### Source
Originally Posted by *LynnS6* 
The Simpsons is largely satire, and as such isn't appropriate for younger children. But I won't believe ever that it caused an entire generation of disrespect!

Kids don't learn disrespect from TV. Oh, they may get few lines from TV, but not the entire attitude, IMO. They get disrespect by not being respected. And, by not being taught to respect others. We spend a lot of time right now working with our kids on respectful words and 'gentle' voices. It's hard for me, and it's hard for them.

While I agree that TV is not to blame on its own for teaching disrespectful behavior it certainly can contribute to certain bad habits in combination with other factors. I would not consider a lot of modern TV appropriate for young children and yet many families let their children feast their brains with garbage television. They are bound to imitate the things they see and from there begin the journey to such behavior and habits.

I would have agreed with you about children learning to disrespect others by how they are treated and taught but having the actual experience I now know that it is not always the case.

[Stored entries]
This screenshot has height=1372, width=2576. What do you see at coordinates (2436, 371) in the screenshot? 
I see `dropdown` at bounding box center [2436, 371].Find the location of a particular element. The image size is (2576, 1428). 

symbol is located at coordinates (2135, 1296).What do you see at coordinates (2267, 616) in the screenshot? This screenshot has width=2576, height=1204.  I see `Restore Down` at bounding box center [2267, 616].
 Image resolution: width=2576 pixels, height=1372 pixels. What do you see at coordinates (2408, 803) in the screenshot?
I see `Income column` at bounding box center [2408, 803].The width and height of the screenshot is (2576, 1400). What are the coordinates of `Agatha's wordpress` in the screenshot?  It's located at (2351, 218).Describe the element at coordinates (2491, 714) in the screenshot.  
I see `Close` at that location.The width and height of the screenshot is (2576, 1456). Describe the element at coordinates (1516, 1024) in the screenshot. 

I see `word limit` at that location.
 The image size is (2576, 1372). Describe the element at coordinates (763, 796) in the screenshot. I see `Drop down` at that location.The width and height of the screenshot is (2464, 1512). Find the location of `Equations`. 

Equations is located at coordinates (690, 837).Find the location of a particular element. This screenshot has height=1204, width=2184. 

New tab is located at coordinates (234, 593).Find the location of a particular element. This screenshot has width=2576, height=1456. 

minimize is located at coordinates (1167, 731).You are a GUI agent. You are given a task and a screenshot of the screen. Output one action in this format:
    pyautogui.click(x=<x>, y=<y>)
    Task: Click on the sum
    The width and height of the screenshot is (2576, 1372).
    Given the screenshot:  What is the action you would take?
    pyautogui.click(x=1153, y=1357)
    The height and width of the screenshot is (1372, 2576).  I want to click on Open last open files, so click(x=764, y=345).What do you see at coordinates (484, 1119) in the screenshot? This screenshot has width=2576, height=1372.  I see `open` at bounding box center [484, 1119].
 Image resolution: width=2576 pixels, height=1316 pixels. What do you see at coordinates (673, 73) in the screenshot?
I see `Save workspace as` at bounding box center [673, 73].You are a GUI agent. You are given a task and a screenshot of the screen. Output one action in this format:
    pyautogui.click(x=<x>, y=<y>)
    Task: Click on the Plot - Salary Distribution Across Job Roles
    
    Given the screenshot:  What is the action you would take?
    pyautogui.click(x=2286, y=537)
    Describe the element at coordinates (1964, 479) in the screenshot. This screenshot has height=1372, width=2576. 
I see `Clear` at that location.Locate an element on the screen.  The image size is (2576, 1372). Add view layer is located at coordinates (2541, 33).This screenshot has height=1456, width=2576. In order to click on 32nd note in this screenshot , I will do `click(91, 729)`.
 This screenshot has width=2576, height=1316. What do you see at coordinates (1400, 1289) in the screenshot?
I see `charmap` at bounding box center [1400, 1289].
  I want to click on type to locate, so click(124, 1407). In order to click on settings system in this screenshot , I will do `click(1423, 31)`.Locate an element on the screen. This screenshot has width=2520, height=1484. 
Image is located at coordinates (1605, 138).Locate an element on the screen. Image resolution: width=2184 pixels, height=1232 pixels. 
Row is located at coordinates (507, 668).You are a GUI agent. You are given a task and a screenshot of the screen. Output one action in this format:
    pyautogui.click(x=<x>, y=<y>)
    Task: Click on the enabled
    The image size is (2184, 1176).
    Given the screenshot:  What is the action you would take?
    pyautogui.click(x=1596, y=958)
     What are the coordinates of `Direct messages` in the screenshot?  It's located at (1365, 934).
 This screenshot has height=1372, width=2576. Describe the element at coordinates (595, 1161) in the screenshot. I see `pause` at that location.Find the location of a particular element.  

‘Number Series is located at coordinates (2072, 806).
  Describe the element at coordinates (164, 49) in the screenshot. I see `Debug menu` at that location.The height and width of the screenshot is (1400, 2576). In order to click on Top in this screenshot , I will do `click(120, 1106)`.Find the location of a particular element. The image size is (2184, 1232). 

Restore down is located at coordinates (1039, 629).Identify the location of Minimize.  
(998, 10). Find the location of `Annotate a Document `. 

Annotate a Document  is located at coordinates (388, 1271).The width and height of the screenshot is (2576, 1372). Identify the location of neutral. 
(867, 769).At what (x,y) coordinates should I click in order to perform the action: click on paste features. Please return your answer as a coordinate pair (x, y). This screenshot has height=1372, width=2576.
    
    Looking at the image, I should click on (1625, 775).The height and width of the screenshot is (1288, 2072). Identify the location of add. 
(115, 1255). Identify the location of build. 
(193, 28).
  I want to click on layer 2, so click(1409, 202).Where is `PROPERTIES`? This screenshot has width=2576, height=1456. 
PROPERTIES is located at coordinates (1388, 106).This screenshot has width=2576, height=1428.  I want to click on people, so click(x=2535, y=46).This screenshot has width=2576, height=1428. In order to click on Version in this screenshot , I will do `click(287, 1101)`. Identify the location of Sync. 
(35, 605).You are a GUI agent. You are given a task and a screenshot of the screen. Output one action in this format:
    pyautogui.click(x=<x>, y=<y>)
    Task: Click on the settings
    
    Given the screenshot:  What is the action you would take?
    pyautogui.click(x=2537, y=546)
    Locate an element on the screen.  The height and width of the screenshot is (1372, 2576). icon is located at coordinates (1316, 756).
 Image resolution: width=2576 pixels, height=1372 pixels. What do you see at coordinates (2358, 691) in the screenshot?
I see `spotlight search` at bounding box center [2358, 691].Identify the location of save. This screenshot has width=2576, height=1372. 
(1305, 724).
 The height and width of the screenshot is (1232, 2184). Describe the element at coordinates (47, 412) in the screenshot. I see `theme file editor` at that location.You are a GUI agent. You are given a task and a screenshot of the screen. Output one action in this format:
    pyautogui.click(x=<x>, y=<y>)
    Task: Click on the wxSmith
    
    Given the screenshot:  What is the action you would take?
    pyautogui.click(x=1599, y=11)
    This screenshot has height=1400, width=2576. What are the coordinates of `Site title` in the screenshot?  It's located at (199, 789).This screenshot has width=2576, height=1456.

### Aim
Reproduce the forum thread from "While I agree" up to and including "behavior and habits.". The items stand apart from the forum thread as separate material.

### Completed task
While I agree that TV is not to blame on its own for teaching disrespectful behavior it certainly can contribute to certain bad habits in combination with other factors. I would not consider a lot of modern TV appropriate for young children and yet many families let their children feast their brains with garbage television. They are bound to imitate the things they see and from there begin the journey to such behavior and habits.